Exercise:
Write out, with no changes, every line starting at the one that contains "You are a GUI" and ending at the last line of the data below. Leave pictures out.

··· Input data

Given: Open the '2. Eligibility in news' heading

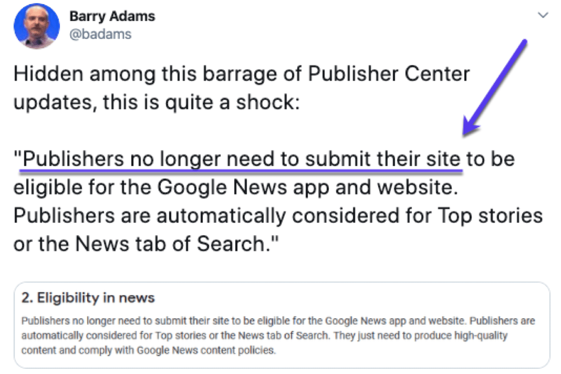Looking at the screenshot, I should coord(87,297).
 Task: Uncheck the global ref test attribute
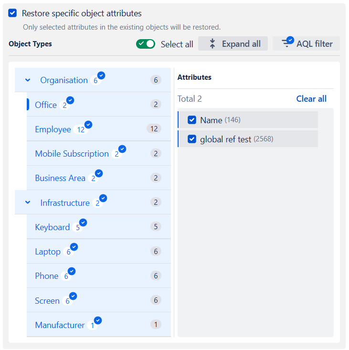click(x=192, y=139)
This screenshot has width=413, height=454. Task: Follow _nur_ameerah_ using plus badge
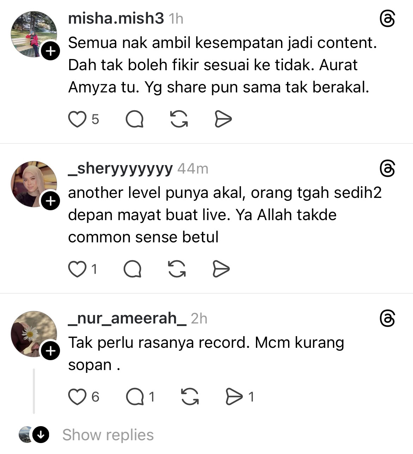tap(51, 351)
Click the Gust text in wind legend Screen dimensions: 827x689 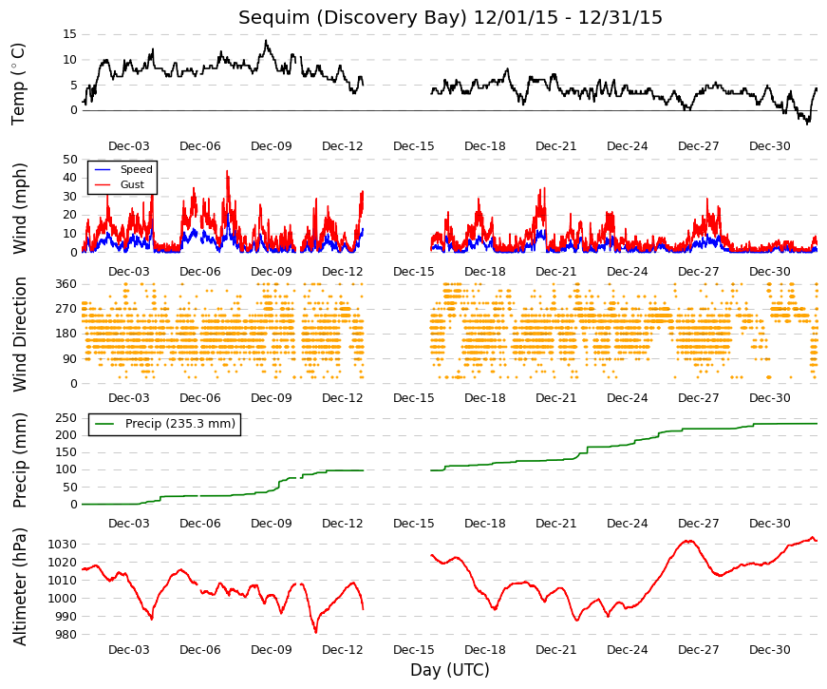coord(132,184)
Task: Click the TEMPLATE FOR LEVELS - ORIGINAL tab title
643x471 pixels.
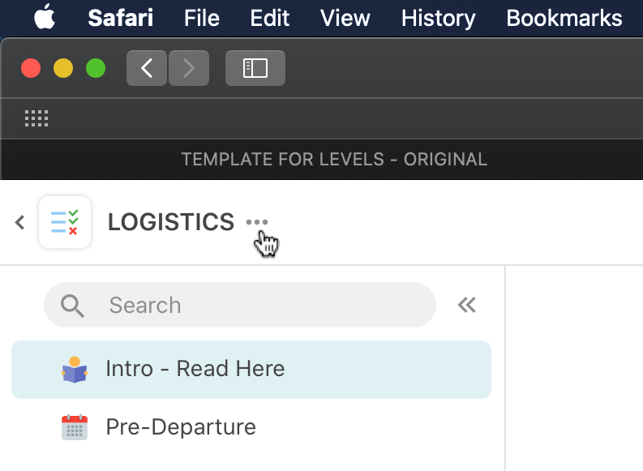Action: click(x=334, y=160)
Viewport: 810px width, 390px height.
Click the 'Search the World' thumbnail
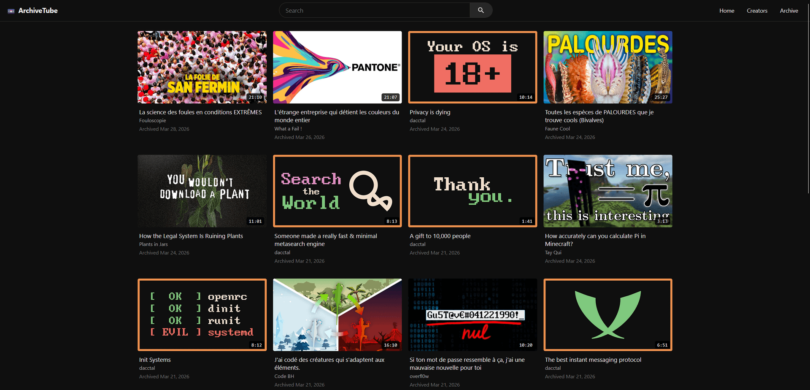click(337, 191)
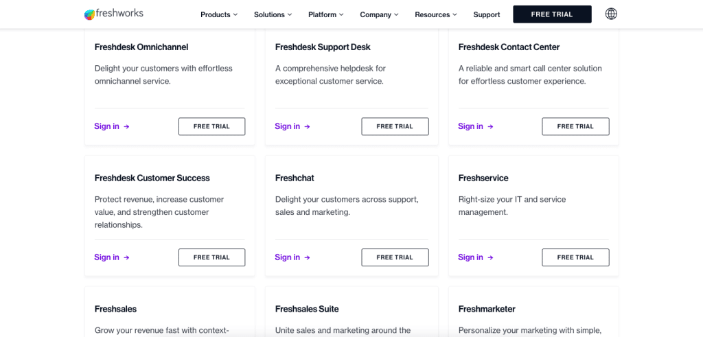This screenshot has width=703, height=337.
Task: Click the dark FREE TRIAL header button
Action: point(552,14)
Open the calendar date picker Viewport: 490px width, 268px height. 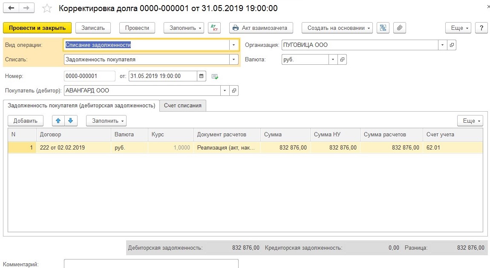pyautogui.click(x=202, y=76)
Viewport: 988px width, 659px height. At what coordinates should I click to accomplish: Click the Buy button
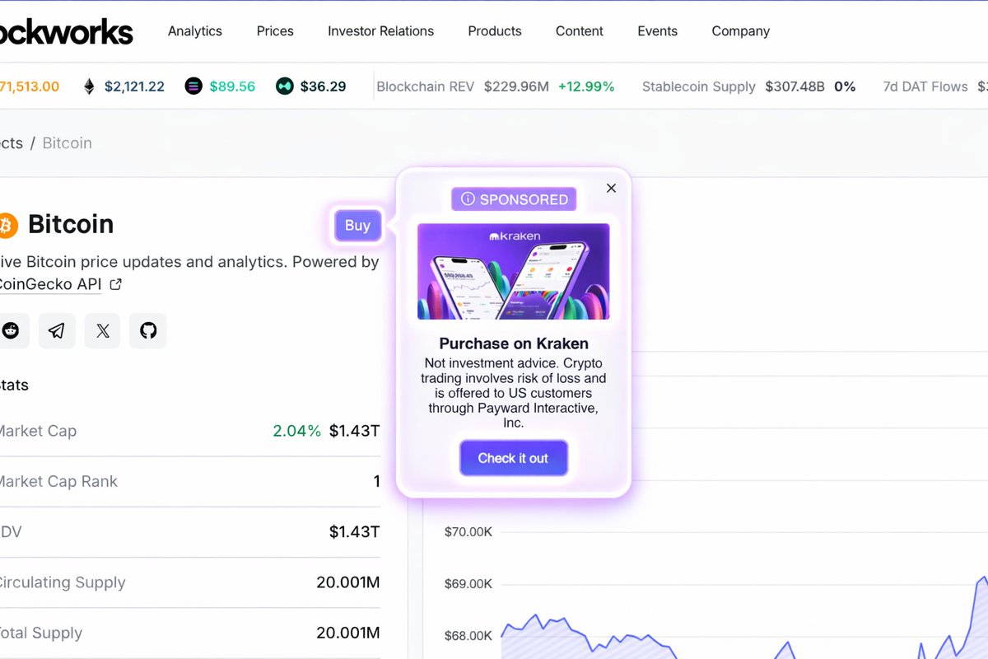coord(357,225)
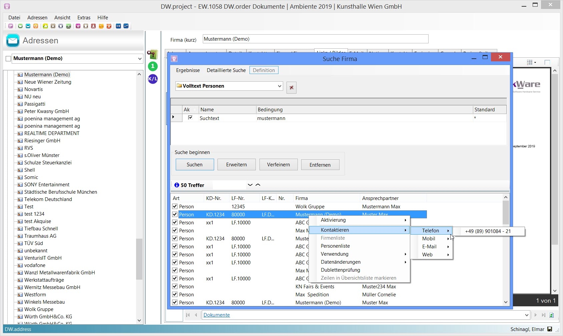Open the Volltext Personen dropdown
The height and width of the screenshot is (336, 563).
(x=279, y=86)
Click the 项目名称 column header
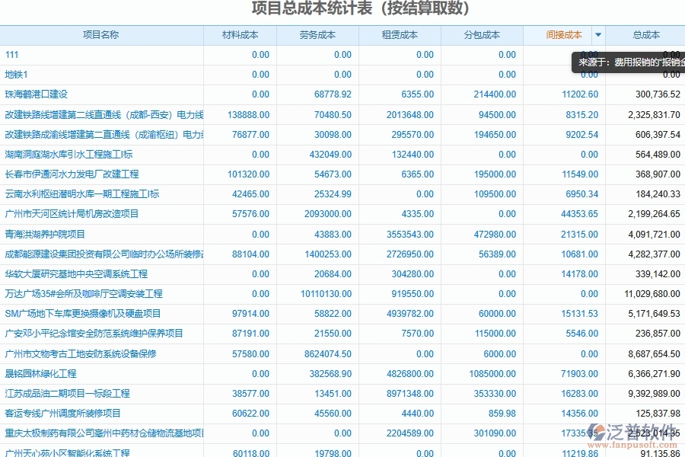The height and width of the screenshot is (457, 685). (103, 35)
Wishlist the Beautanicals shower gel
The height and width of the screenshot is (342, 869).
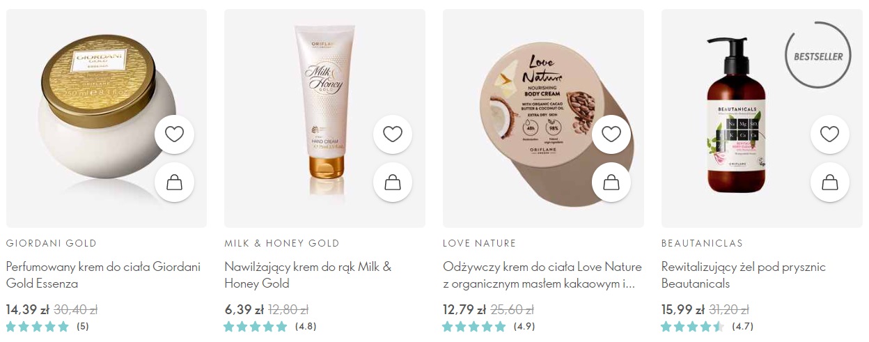[830, 134]
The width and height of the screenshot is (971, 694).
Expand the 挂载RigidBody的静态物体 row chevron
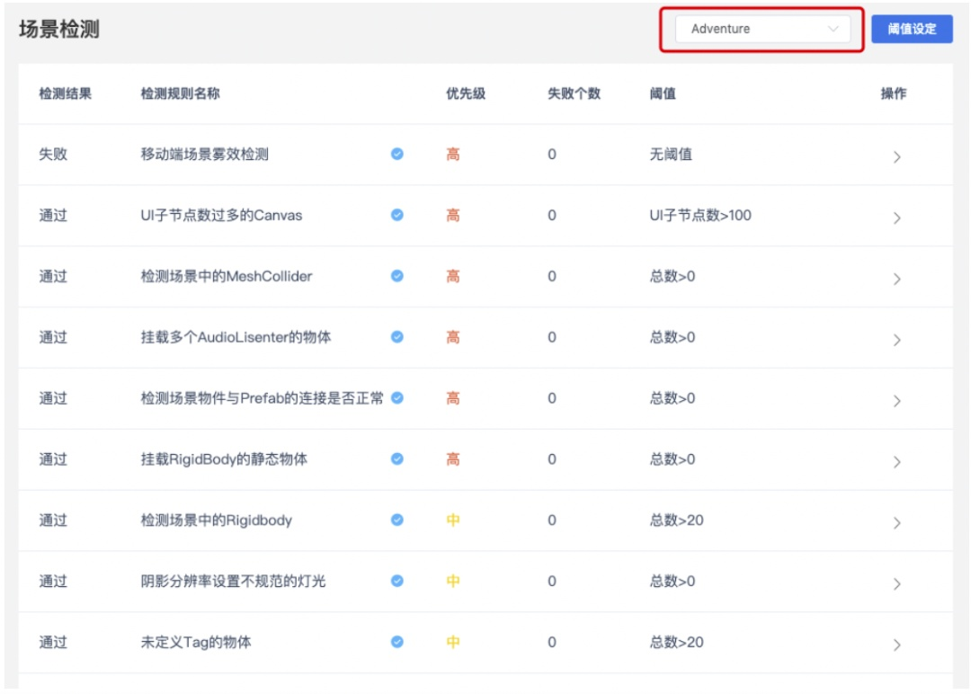[x=896, y=461]
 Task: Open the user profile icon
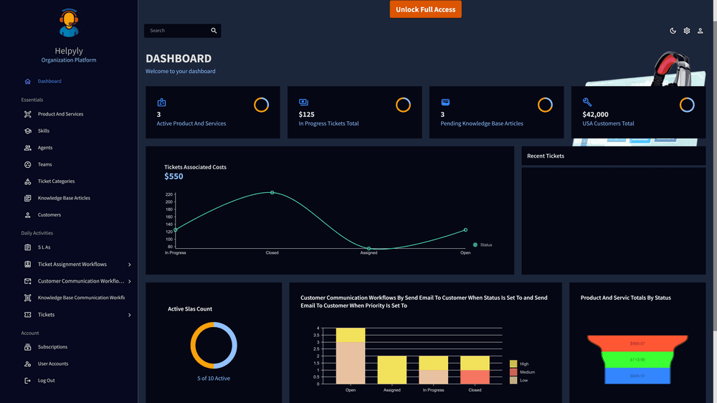[701, 31]
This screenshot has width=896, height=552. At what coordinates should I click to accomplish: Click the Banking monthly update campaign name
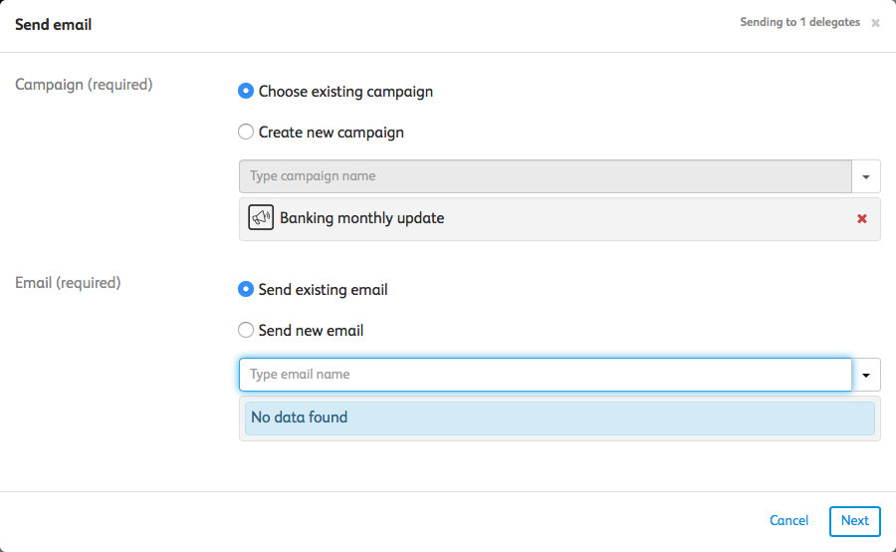(361, 218)
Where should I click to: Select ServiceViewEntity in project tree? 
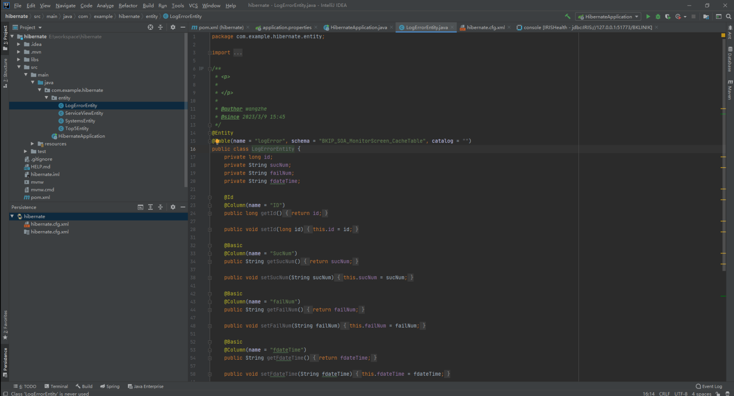tap(84, 113)
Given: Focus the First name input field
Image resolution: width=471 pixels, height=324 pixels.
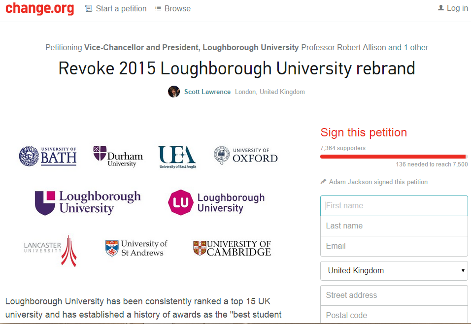Looking at the screenshot, I should [394, 206].
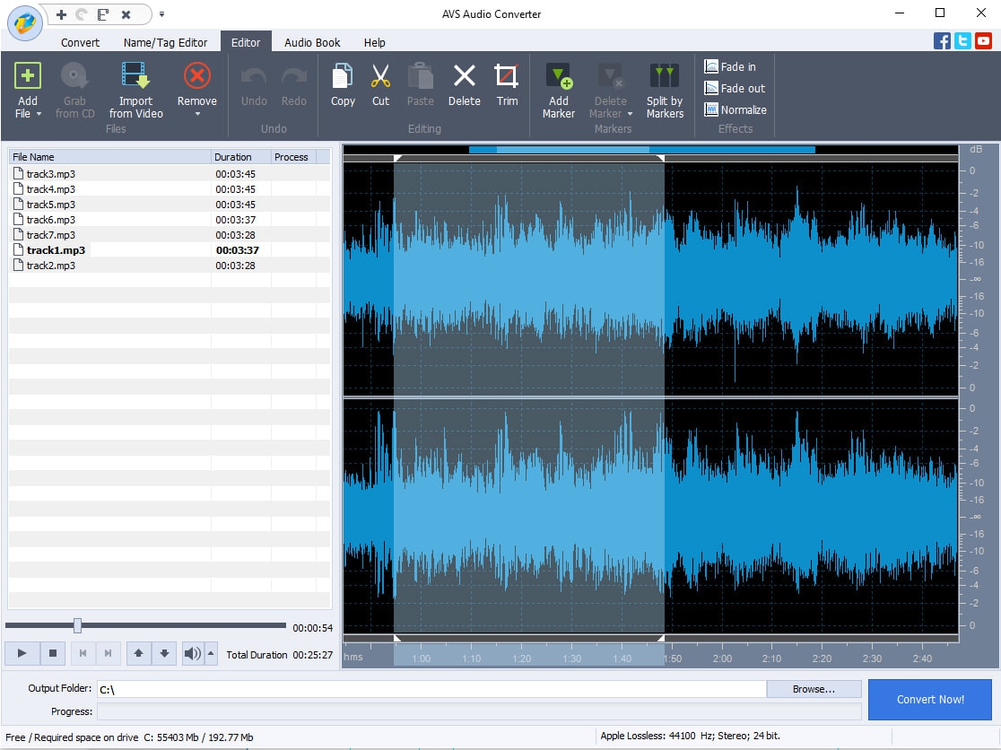
Task: Switch to the Name/Tag Editor tab
Action: pyautogui.click(x=165, y=42)
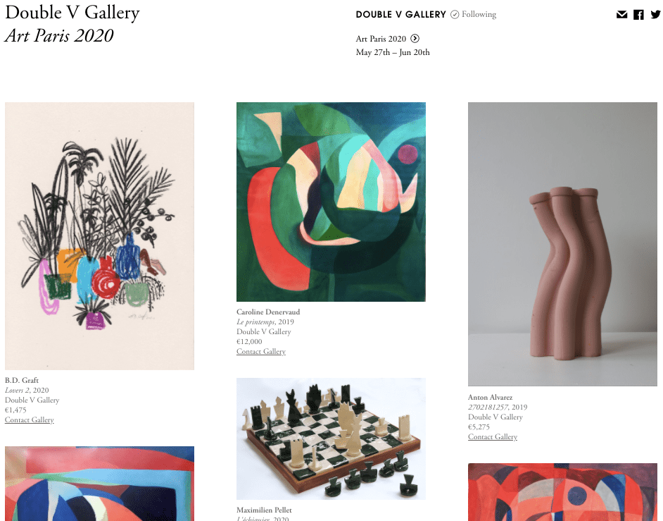Open the red abstract painting at bottom right
The width and height of the screenshot is (663, 521).
click(562, 492)
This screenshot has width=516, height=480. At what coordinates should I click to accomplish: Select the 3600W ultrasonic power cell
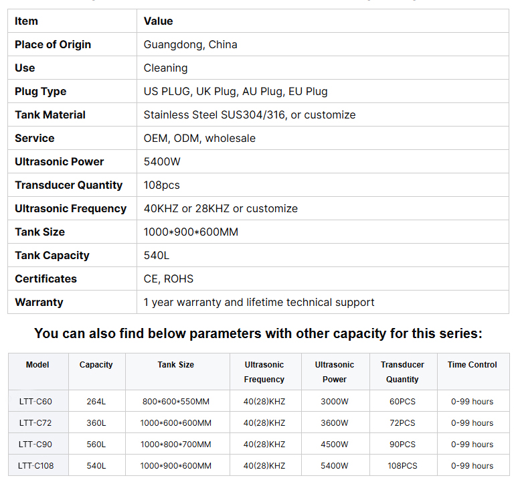click(334, 423)
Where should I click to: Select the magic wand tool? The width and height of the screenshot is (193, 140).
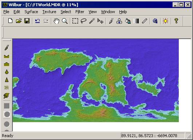(92, 21)
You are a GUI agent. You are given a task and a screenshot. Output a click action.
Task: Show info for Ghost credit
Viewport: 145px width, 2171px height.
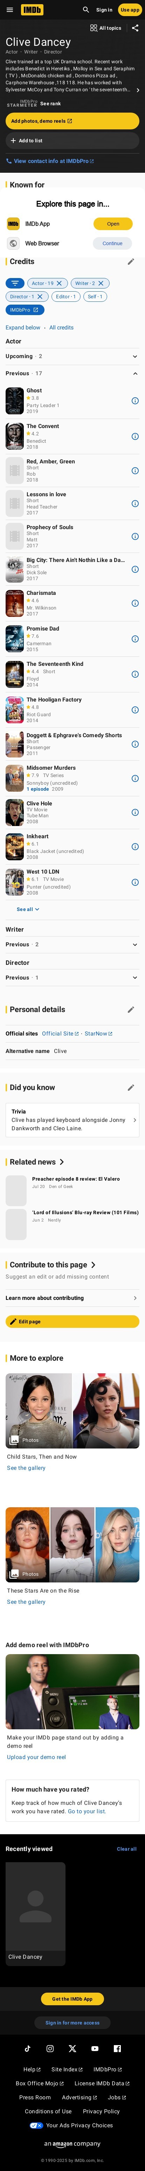point(135,401)
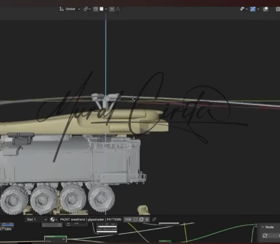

······

Task output:
You are a GUI agent. You are given a task and a screenshot. Output a click action.
Task: Show info for Ghost credit
Viewport: 145px width, 2171px height.
point(135,401)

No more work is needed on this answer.